A single cover that reminds me of entropy

Almost twenty years ago a process was started that culminated in the recent announcement that the game of checkers (or ‘draughts’) can now be played flawlessly by computer. The technique is a brute-force attack, and so now there is a computer somewhere storing every single possible combination of pieces and able to work out the optimum next move in every scenario.

It turns out that the ‘best’ result will be a draw. It might not like look tic-tac-toe, but when you have mapped the complexity out enough, it is eventually just as futile. It’s going to take the computation and storage of 1020 more positions than checkers took, but within a few decades we should have the computing ability to map out every possible game of chess. My prediction on that: white will always win if both sides play flawlessly.

Ron Evans predicts that it is:

“… only a matter of time before sufficient computing power allows the machines to contemplate eventualities of which we have not even postulated the existence.

The Singularity IS coming…”

“Only a matter of time” is a lovely prediction to lob into conversation. Sure, it’s only a matter of time. It could be 15,000 years mind, but we’re in no hurry…

I’m sceptical about this happening any time soon, simply because the entropy of the natural World is so vast and immense that it makes a chess game look like child’s play. Sure, us humans might have a problem understanding the size and scope of every conceivable move in chess, but compared to every conceivable possibility within the World around us, it’s nothing.

There are however, interesting applications we can start to conceive of now. Game theory has been abused by war-mongers in the Rand corporation to the point it no longer has any real credibility, but if the flaws are removed, it’s possible for computers to start finding new theories we had not yet considered. The impact within systems that are bound by rules and predictable behaviour (currency trading, for example) could be huge.

What really intrigued me however was something the creators of the ultimate checkers program had to create as a byproduct of their work. The limitations of current hardware meant they had to get innovative about how they actually stored all of those possible positions:

“For example, they stored the outcomes for the 39 trillion possible positions for endgames in a mere 237 gigabytes of computer-storage space, an average of 154 positions per byte. The mathematicians are now applying these techniques to bioinformatics, looking for ways to manage the massive quantity of data generated by the sequencing of genomes.”

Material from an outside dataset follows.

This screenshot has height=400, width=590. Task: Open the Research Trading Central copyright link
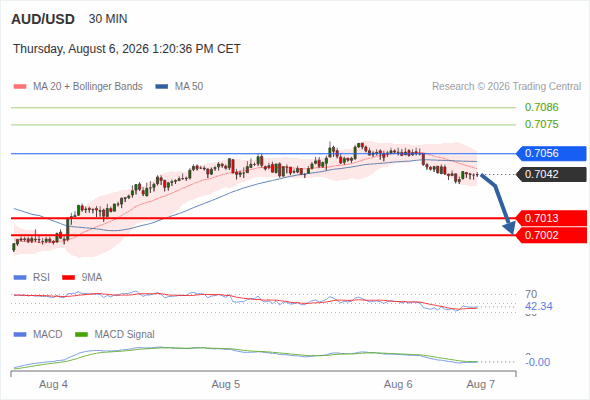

We’re delving into work where the storage requirements are becoming immense, and the last decade of having “enough” storage for most work meant we didn’t need to get creative around storage and search algorithms. The future is perhaps not about taking generic algorithms and applying them to our data, but finding new mathematical models of representing what we need to and creating domain-specific algorithms.

The singularity might be a way off, but finding a way of getting there is going to be intellectually stimulating, regardless.